### Topological M-Theory

Topological String Theory is a rich and beautiful subject. It associates a Calabi-Yau 3-fold, $X$ with a set of invariants which have both significance in enumerative algebraic geometry and which play a physical role in the $N=2$ supergravity theory obtained by compactifying *physical* type-II strings on $X$.

Recently, a lot of interest has surrounded the possibility of *topological M-Theory*, a theory which might compute similar interesting invariants for a 7-manifold, $Y$, of $G_2$-holonomy. There’s a paper by Dijkgraaf *et al* on Hitchin’s theory. More recently, Nikita Nekrasov has written up his talk at Strings 2004.

Both papers are very intriguing, but neither contains what the authors (or the reader) might happily call a satisfactory formulation of “topological M-Theory.”

Since it’s the Holidays, I’m going to go out on a limb and — Scrooge-like — suggest that, perhaps, there’s a reason for this.
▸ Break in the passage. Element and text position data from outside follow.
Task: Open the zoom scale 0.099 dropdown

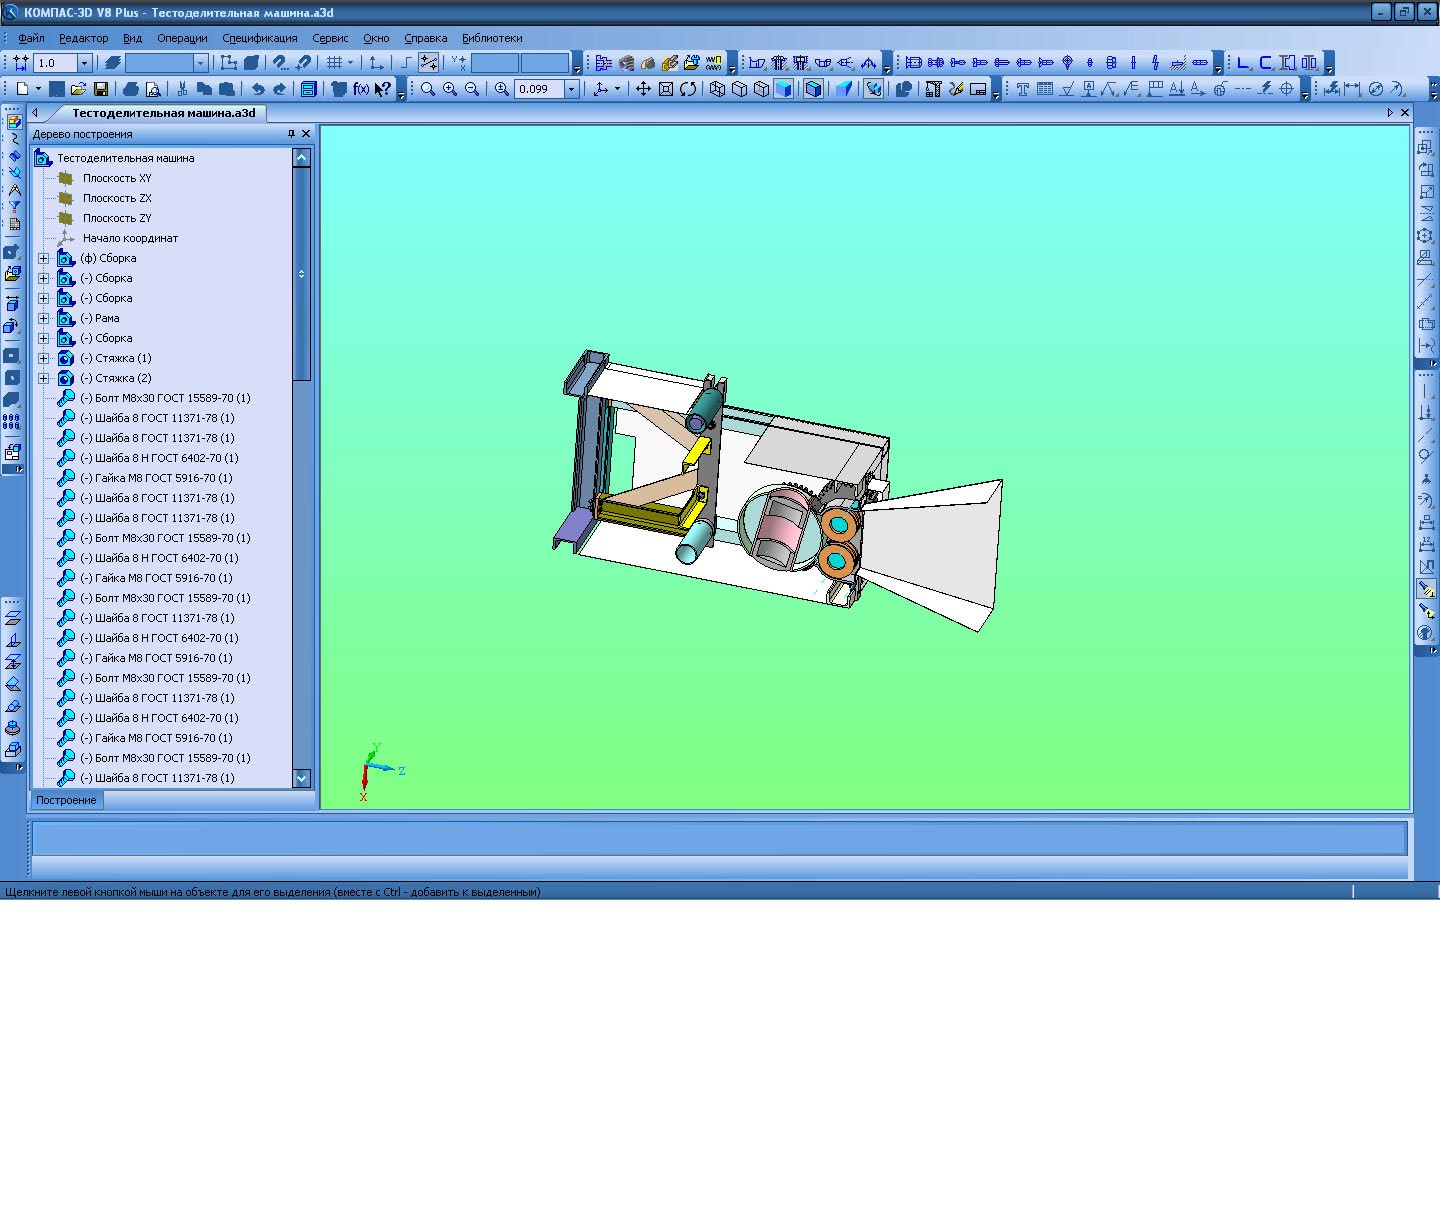Action: tap(572, 89)
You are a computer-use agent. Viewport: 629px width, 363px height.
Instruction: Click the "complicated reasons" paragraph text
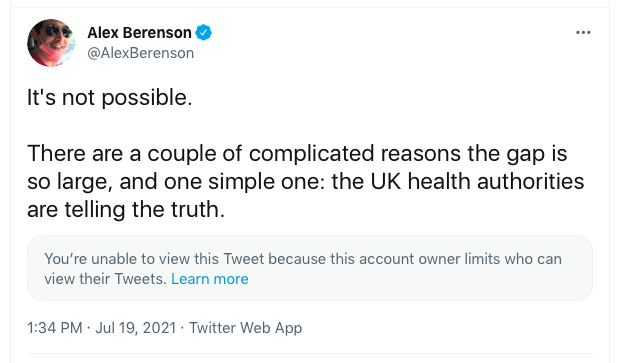click(x=305, y=181)
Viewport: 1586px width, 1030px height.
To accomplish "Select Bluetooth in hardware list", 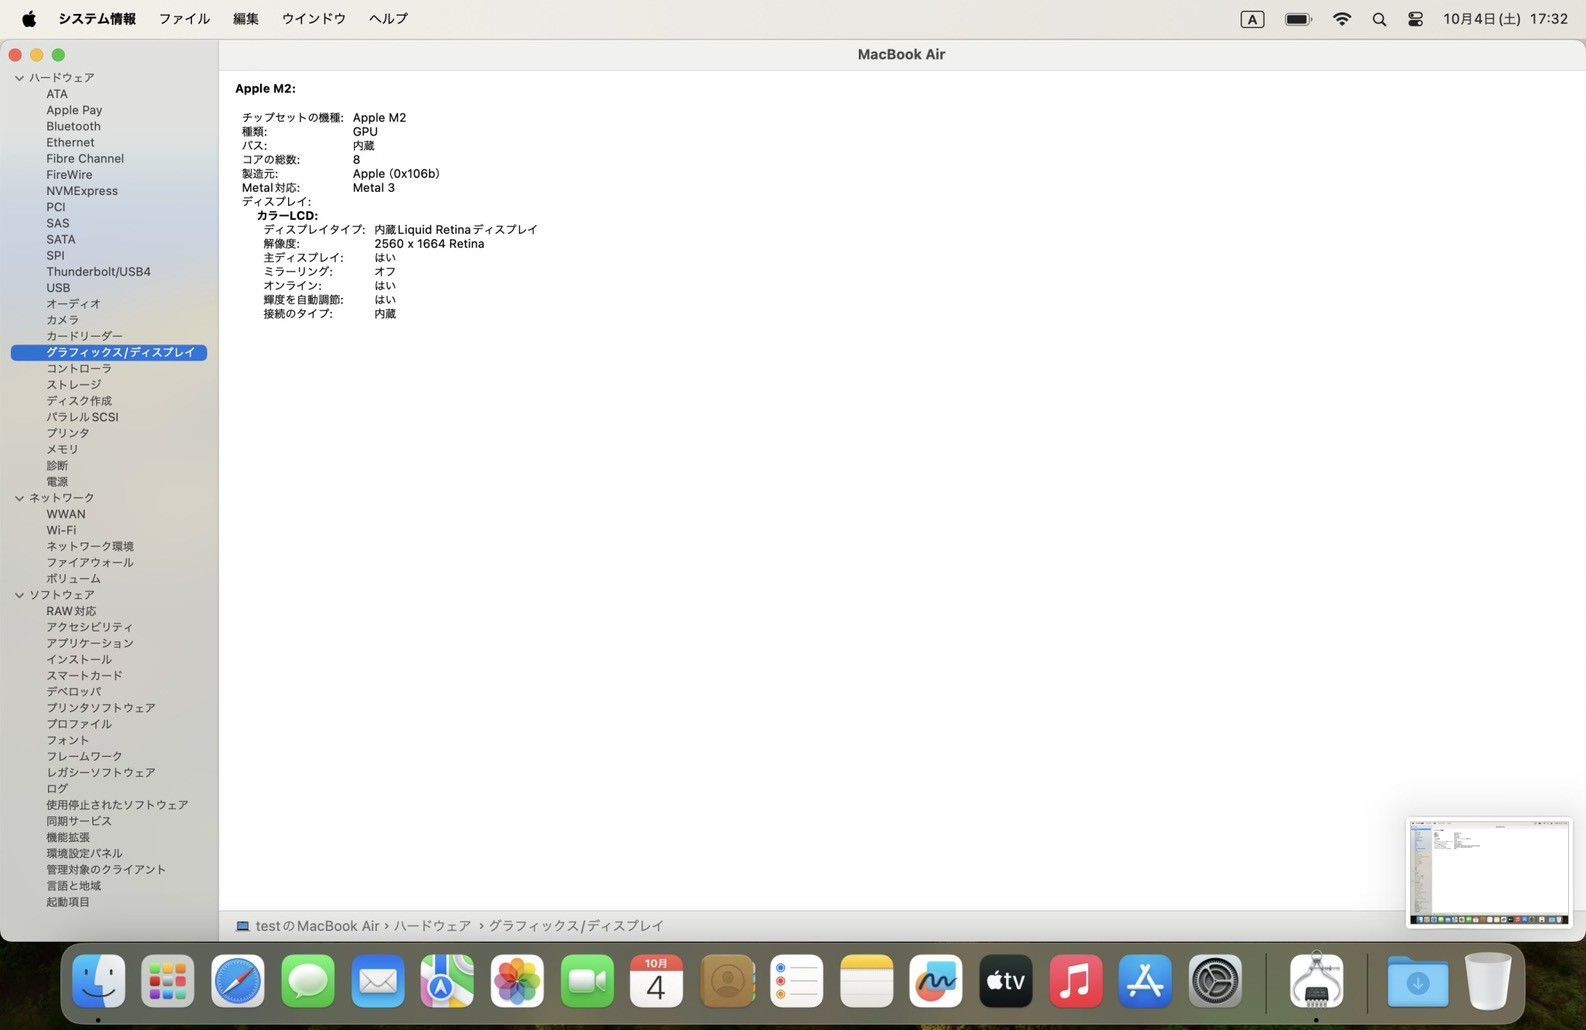I will pyautogui.click(x=73, y=127).
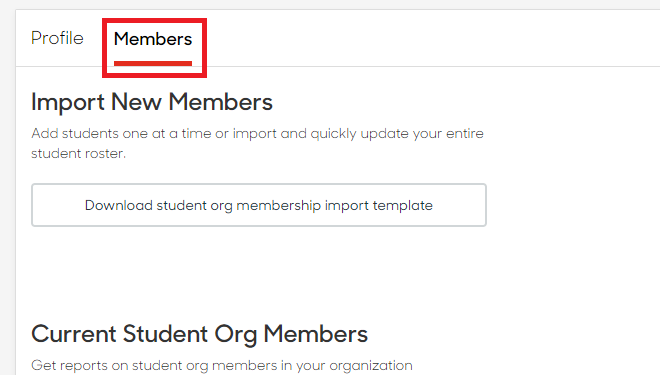660x375 pixels.
Task: Download student org membership import template
Action: click(x=259, y=205)
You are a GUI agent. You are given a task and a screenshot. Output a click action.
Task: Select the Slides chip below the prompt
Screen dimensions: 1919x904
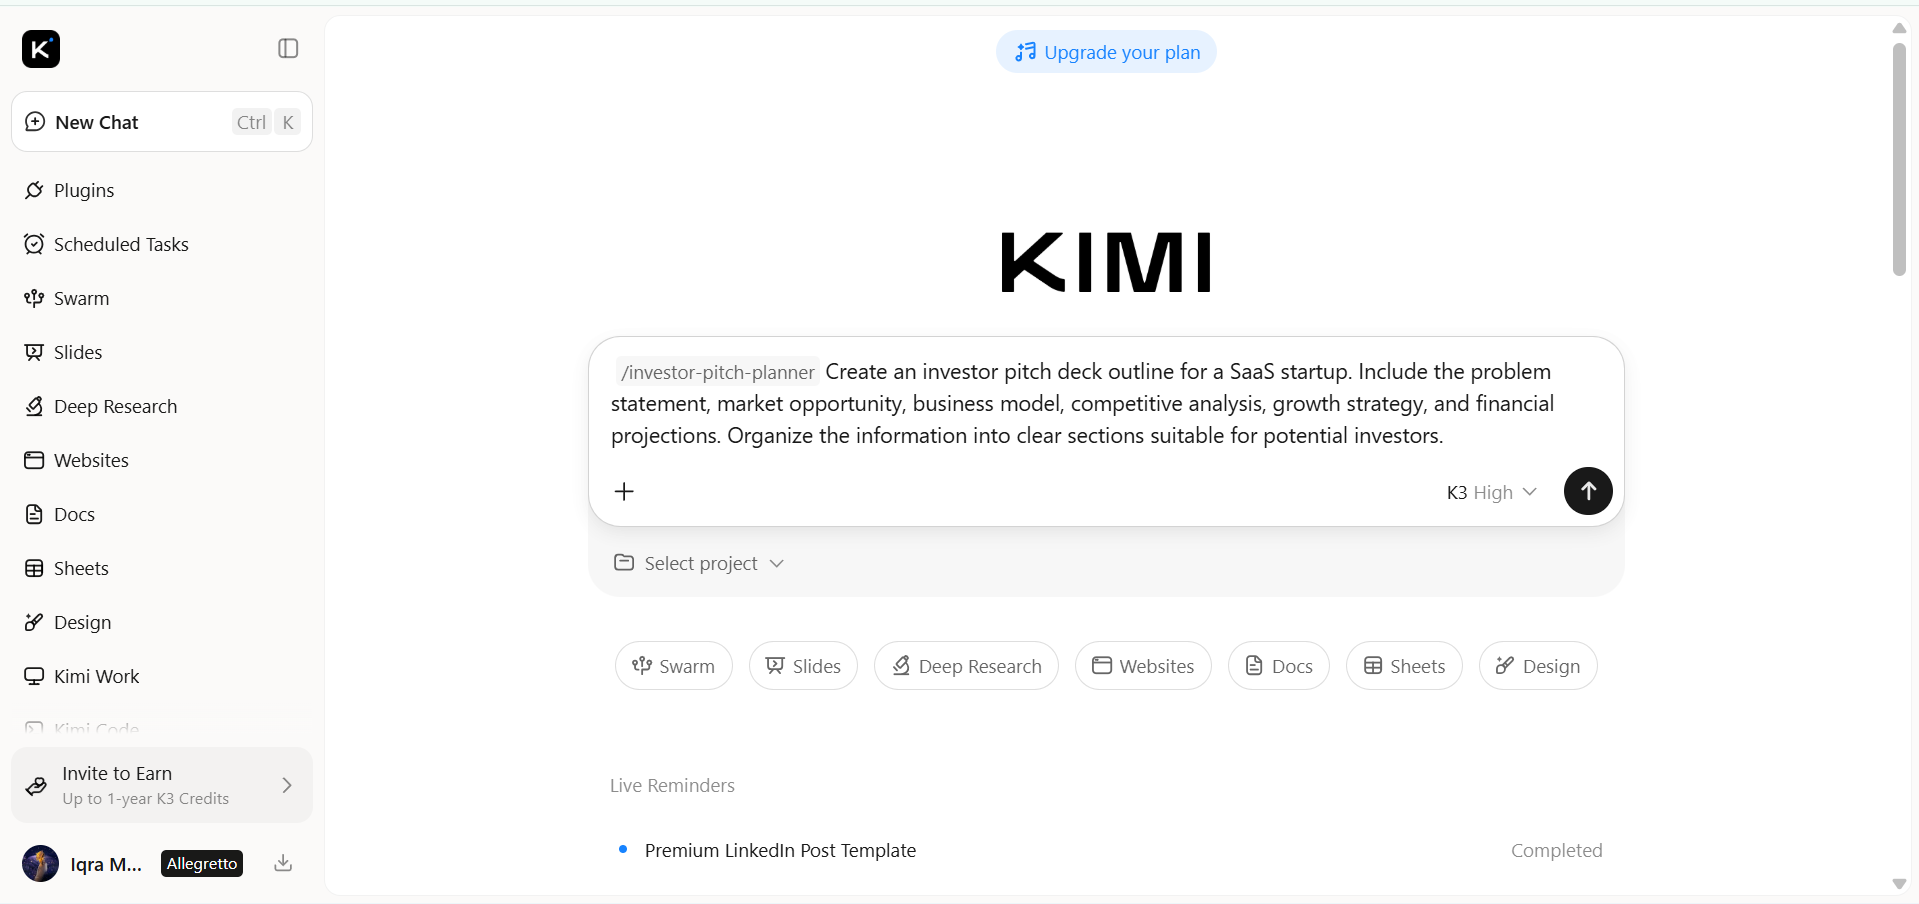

In a nutshell, the reason “why” there’s topological string theory is that there is a rich set of “nonrenormalization theorems” protecting various couplings in the $N=2$ supergravity theory. This protected subsector of the *physical* theory is what is computed by the *topological* theory.

On the other hand, the *generic* $N=1$ supergravity theory, which would result from compactifying the *physical* M-theory on a $G_2$-manifold, $Y$, doesn’t have (as far as we know) a set of protected coupling which might plausibly be computed by *topological* M-Theory on $Y$.

There are very special $N=1$ theories which do have such protected couplings. But these, typically, are related to some $N=2$ theories, and the protected subsector is computed by the corresponding topological string theory.

One of the “axioms” of topological M-Theory is that, on $Y=X\times S^1$, it should reduce to topological String Theory on $X$. The *question* is whether there’s anything new that might be found on manifolds, $Y$, of irreducible $G_2$ holonomy?

Even if the answer turns out to be “no,” it does not *necessarily follow* that the whole exercise is pointless. If nothing else, a 7-dimensional formulation might furnish a proof (or even a satisfactory statement) of the conjectured S-duality of the Topological A- and B-models on $X$.

I’m still rather optimistic about the subject. But I do have this nagging fear that the difficulties making sense of the proposals on the table are not just a case of me being dense, but are indicative of something fundamental.

Posted by distler at December 31, 2004 1:12 AM
## Re: Topological M-Theory

Hi Jaques,

you write

“There are very special $N=1$ theories which do have such protected couplings. But these, typically, are related to some $N=2$ theories, and the protected subsector is computed by the corresponding topological string theory.”

What’s wrong with superpotentials and gauge couplings (plus other holomophic objects) in

genericN=1 theories ? Those can be computed eg with topological open strings, and those are in general not related to deformations of N=2 theories.